Problem: Please rewrite the stretch from the line containing "Describe the element at coordinates (1658, 84)" through the end of the material, changing "Identify the location of" to "Find the position of" and leaving everything else as it is.

Material provided:
»»

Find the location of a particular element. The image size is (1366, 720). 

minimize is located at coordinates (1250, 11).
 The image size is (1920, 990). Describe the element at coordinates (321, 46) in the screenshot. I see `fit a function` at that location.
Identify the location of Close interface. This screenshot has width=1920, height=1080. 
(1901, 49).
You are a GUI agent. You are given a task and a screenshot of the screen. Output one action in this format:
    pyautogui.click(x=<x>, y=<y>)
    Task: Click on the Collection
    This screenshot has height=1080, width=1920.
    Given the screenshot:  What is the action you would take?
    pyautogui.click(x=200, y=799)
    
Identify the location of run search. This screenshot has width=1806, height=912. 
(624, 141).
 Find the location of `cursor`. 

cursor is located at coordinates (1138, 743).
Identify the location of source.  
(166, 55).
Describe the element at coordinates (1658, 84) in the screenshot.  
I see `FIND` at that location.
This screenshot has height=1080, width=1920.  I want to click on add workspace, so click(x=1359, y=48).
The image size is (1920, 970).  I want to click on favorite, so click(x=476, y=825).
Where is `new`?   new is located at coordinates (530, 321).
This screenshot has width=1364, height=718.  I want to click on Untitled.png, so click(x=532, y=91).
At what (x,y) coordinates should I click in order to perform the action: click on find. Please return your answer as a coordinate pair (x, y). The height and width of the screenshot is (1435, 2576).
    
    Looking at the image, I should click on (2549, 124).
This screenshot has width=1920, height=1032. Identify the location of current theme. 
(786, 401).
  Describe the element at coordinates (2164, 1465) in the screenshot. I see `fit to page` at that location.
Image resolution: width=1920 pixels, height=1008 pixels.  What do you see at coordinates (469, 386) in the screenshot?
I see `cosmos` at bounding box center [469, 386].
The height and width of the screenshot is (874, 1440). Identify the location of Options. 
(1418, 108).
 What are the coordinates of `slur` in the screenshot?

««

Written answer:
Describe the element at coordinates (1658, 84) in the screenshot.  
I see `FIND` at that location.
This screenshot has height=1080, width=1920.  I want to click on add workspace, so click(x=1359, y=48).
The image size is (1920, 970).  I want to click on favorite, so click(x=476, y=825).
Where is `new`?   new is located at coordinates (530, 321).
This screenshot has width=1364, height=718.  I want to click on Untitled.png, so click(x=532, y=91).
At what (x,y) coordinates should I click in order to perform the action: click on find. Please return your answer as a coordinate pair (x, y). The height and width of the screenshot is (1435, 2576).
    
    Looking at the image, I should click on (2549, 124).
This screenshot has width=1920, height=1032. Find the position of current theme. 
(786, 401).
  Describe the element at coordinates (2164, 1465) in the screenshot. I see `fit to page` at that location.
Image resolution: width=1920 pixels, height=1008 pixels.  What do you see at coordinates (469, 386) in the screenshot?
I see `cosmos` at bounding box center [469, 386].
The height and width of the screenshot is (874, 1440). Find the position of Options. 
(1418, 108).
 What are the coordinates of `slur` in the screenshot?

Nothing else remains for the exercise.